-- Exercise description --
Please set out all the rows below as a Markdown table with two columns, No. and Row Text, numbering each row and leaving out blank lines.

-- Input --
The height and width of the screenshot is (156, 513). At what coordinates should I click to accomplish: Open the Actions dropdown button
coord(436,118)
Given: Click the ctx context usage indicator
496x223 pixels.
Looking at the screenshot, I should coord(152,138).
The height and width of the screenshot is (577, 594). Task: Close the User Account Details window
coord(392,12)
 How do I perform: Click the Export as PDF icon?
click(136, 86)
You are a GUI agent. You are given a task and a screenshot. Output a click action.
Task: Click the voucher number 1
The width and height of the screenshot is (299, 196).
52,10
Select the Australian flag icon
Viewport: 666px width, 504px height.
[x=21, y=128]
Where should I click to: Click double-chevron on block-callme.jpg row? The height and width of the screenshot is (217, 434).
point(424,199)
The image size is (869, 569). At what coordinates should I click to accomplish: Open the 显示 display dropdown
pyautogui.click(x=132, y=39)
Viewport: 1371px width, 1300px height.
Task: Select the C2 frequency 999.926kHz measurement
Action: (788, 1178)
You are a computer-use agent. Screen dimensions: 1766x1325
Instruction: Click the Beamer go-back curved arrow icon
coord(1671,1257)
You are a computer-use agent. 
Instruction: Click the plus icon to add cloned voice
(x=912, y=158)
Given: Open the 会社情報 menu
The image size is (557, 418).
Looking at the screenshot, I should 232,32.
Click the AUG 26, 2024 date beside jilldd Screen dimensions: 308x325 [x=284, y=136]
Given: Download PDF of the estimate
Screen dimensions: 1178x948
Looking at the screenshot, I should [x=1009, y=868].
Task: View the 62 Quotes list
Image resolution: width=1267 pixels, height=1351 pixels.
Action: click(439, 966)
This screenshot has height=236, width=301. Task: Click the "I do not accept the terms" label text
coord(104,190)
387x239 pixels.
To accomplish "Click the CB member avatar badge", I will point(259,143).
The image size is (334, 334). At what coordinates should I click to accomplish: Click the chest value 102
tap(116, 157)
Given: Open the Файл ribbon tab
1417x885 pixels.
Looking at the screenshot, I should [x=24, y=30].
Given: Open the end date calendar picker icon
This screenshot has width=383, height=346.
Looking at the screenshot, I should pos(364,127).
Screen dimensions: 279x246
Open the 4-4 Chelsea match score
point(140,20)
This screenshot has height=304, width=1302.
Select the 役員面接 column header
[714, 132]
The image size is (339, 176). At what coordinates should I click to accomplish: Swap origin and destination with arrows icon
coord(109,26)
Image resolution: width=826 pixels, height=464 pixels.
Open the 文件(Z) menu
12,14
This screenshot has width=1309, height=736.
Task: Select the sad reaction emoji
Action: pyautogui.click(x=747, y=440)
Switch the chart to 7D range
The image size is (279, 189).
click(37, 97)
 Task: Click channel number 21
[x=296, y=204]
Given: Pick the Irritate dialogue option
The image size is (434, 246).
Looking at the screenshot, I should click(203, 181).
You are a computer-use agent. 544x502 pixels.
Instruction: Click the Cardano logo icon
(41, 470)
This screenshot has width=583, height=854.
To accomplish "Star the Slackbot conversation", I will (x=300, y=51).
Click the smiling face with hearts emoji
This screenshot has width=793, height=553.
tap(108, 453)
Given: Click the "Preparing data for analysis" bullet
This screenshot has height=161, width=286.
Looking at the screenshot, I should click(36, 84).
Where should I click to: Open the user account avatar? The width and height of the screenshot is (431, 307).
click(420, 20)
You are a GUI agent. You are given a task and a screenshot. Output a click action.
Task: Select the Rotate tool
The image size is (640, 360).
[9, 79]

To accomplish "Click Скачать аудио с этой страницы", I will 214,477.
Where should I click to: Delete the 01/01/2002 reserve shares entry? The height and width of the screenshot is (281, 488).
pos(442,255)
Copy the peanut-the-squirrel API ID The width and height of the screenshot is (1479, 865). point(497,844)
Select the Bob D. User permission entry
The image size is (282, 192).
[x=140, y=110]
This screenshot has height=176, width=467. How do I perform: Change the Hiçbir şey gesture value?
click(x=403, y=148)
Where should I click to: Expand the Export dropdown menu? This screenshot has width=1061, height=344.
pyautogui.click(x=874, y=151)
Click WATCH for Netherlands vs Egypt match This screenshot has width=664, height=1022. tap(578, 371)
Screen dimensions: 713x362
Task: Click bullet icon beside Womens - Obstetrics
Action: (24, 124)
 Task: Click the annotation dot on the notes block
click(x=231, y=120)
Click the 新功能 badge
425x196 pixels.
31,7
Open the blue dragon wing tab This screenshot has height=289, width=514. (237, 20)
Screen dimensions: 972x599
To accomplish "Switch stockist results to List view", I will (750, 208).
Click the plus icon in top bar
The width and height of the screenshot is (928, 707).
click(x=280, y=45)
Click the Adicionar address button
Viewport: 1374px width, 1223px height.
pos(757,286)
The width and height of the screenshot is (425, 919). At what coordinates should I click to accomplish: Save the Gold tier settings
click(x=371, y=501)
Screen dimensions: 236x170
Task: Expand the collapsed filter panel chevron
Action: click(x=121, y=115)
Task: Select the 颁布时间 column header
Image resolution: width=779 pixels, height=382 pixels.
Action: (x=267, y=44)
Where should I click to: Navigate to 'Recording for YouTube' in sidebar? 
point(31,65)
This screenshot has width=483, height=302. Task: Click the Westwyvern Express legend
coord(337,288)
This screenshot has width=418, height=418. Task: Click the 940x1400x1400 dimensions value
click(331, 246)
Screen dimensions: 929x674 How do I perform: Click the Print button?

-- Task response --
| No. | Row Text |
|---|---|
| 1 | The height and width of the screenshot is (156, 513). At what coordinates should I click to accomplish: Open the Actions dropdown button |
| 2 | coord(436,118) |
| 3 | Given: Click the ctx context usage indicator |
| 4 | 496x223 pixels. |
| 5 | Looking at the screenshot, I should coord(152,138). |
| 6 | The height and width of the screenshot is (577, 594). Task: Close the User Account Details window |
| 7 | coord(392,12) |
| 8 |  How do I perform: Click the Export as PDF icon? |
| 9 | click(136, 86) |
| 10 | You are a GUI agent. You are given a task and a screenshot. Output a click action. |
| 11 | Task: Click the voucher number 1 |
| 12 | The width and height of the screenshot is (299, 196). |
| 13 | 52,10 |
| 14 | Select the Australian flag icon |
| 15 | Viewport: 666px width, 504px height. |
| 16 | [x=21, y=128] |
| 17 | Where should I click to: Click double-chevron on block-callme.jpg row? The height and width of the screenshot is (217, 434). |
| 18 | point(424,199) |
| 19 | The image size is (869, 569). At what coordinates should I click to accomplish: Open the 显示 display dropdown |
| 20 | pyautogui.click(x=132, y=39) |
| 21 | Viewport: 1371px width, 1300px height. |
| 22 | Task: Select the C2 frequency 999.926kHz measurement |
| 23 | Action: (788, 1178) |
| 24 | You are a computer-use agent. Screen dimensions: 1766x1325 |
| 25 | Instruction: Click the Beamer go-back curved arrow icon |
| 26 | coord(1671,1257) |
| 27 | You are a computer-use agent.  |
| 28 | Instruction: Click the plus icon to add cloned voice |
| 29 | (x=912, y=158) |
| 30 | Given: Open the 会社情報 menu |
| 31 | The image size is (557, 418). |
| 32 | Looking at the screenshot, I should 232,32. |
| 33 | Click the AUG 26, 2024 date beside jilldd Screen dimensions: 308x325 [x=284, y=136] |
| 34 | Given: Download PDF of the estimate |
| 35 | Screen dimensions: 1178x948 |
| 36 | Looking at the screenshot, I should [x=1009, y=868]. |
| 37 | Task: View the 62 Quotes list |
| 38 | Image resolution: width=1267 pixels, height=1351 pixels. |
| 39 | Action: click(439, 966) |
| 40 | This screenshot has height=236, width=301. Task: Click the "I do not accept the terms" label text |
| 41 | coord(104,190) |
| 42 | 387x239 pixels. |
| 43 | To accomplish "Click the CB member avatar badge", I will point(259,143). |
| 44 | The image size is (334, 334). At what coordinates should I click to accomplish: Click the chest value 102 |
| 45 | tap(116, 157) |
| 46 | Given: Open the Файл ribbon tab |
| 47 | 1417x885 pixels. |
| 48 | Looking at the screenshot, I should [x=24, y=30]. |
| 49 | Given: Open the end date calendar picker icon |
| 50 | This screenshot has width=383, height=346. |
| 51 | Looking at the screenshot, I should pos(364,127). |
| 52 | Screen dimensions: 279x246 |
| 53 | Open the 4-4 Chelsea match score |
| 54 | point(140,20) |
| 55 | This screenshot has height=304, width=1302. |
| 56 | Select the 役員面接 column header |
| 57 | [714, 132] |
| 58 | The image size is (339, 176). At what coordinates should I click to accomplish: Swap origin and destination with arrows icon |
| 59 | coord(109,26) |
| 60 | Image resolution: width=826 pixels, height=464 pixels. |
| 61 | Open the 文件(Z) menu |
| 62 | 12,14 |
| 63 | This screenshot has width=1309, height=736. |
| 64 | Task: Select the sad reaction emoji |
| 65 | Action: pyautogui.click(x=747, y=440) |
| 66 | Switch the chart to 7D range |
| 67 | The image size is (279, 189). |
| 68 | click(37, 97) |
| 69 |  Task: Click channel number 21 |
| 70 | [x=296, y=204] |
| 71 | Given: Pick the Irritate dialogue option |
| 72 | The image size is (434, 246). |
| 73 | Looking at the screenshot, I should click(203, 181). |
| 74 | You are a computer-use agent. 544x502 pixels. |
| 75 | Instruction: Click the Cardano logo icon |
| 76 | (41, 470) |
| 77 | This screenshot has width=583, height=854. |
| 78 | To accomplish "Star the Slackbot conversation", I will (x=300, y=51). |
| 79 | Click the smiling face with hearts emoji |
| 80 | This screenshot has width=793, height=553. |
| 81 | tap(108, 453) |
| 82 | Given: Click the "Preparing data for analysis" bullet |
| 83 | This screenshot has height=161, width=286. |
| 84 | Looking at the screenshot, I should click(36, 84). |
| 85 | Where should I click to: Open the user account avatar? The width and height of the screenshot is (431, 307). |
| 86 | click(420, 20) |
| 87 | You are a GUI agent. You are given a task and a screenshot. Output a click action. |
| 88 | Task: Select the Rotate tool |
| 89 | The image size is (640, 360). |
| 90 | [9, 79] |
| 91 | To accomplish "Click Скачать аудио с этой страницы", I will 214,477. |
| 92 | Where should I click to: Delete the 01/01/2002 reserve shares entry? The height and width of the screenshot is (281, 488). |
| 93 | pos(442,255) |
| 94 | Copy the peanut-the-squirrel API ID The width and height of the screenshot is (1479, 865). point(497,844) |
| 95 | Select the Bob D. User permission entry |
| 96 | The image size is (282, 192). |
| 97 | [x=140, y=110] |
| 98 | This screenshot has height=176, width=467. How do I perform: Change the Hiçbir şey gesture value? |
| 99 | click(x=403, y=148) |
| 100 | Where should I click to: Expand the Export dropdown menu? This screenshot has width=1061, height=344. |
| 101 | pyautogui.click(x=874, y=151) |
| 102 | Click WATCH for Netherlands vs Egypt match This screenshot has width=664, height=1022. tap(578, 371) |
| 103 | Screen dimensions: 713x362 |
| 104 | Task: Click bullet icon beside Womens - Obstetrics |
| 105 | Action: (24, 124) |
| 106 |  Task: Click the annotation dot on the notes block |
| 107 | click(x=231, y=120) |
| 108 | Click the 新功能 badge |
| 109 | 425x196 pixels. |
| 110 | 31,7 |
| 111 | Open the blue dragon wing tab This screenshot has height=289, width=514. (237, 20) |
| 112 | Screen dimensions: 972x599 |
| 113 | To accomplish "Switch stockist results to List view", I will (750, 208). |
| 114 | Click the plus icon in top bar |
| 115 | The width and height of the screenshot is (928, 707). |
| 116 | click(x=280, y=45) |
| 117 | Click the Adicionar address button |
| 118 | Viewport: 1374px width, 1223px height. |
| 119 | pos(757,286) |
| 120 | The width and height of the screenshot is (425, 919). At what coordinates should I click to accomplish: Save the Gold tier settings |
| 121 | click(x=371, y=501) |
| 122 | Screen dimensions: 236x170 |
| 123 | Task: Expand the collapsed filter panel chevron |
| 124 | Action: click(x=121, y=115) |
| 125 | Task: Select the 颁布时间 column header |
| 126 | Image resolution: width=779 pixels, height=382 pixels. |
| 127 | Action: (x=267, y=44) |
| 128 | Where should I click to: Navigate to 'Recording for YouTube' in sidebar?  |
| 129 | point(31,65) |
| 130 | This screenshot has width=483, height=302. Task: Click the Westwyvern Express legend |
| 131 | coord(337,288) |
| 132 | This screenshot has width=418, height=418. Task: Click the 940x1400x1400 dimensions value |
| 133 | click(331, 246) |
| 134 | Screen dimensions: 929x674 How do I perform: Click the Print button? |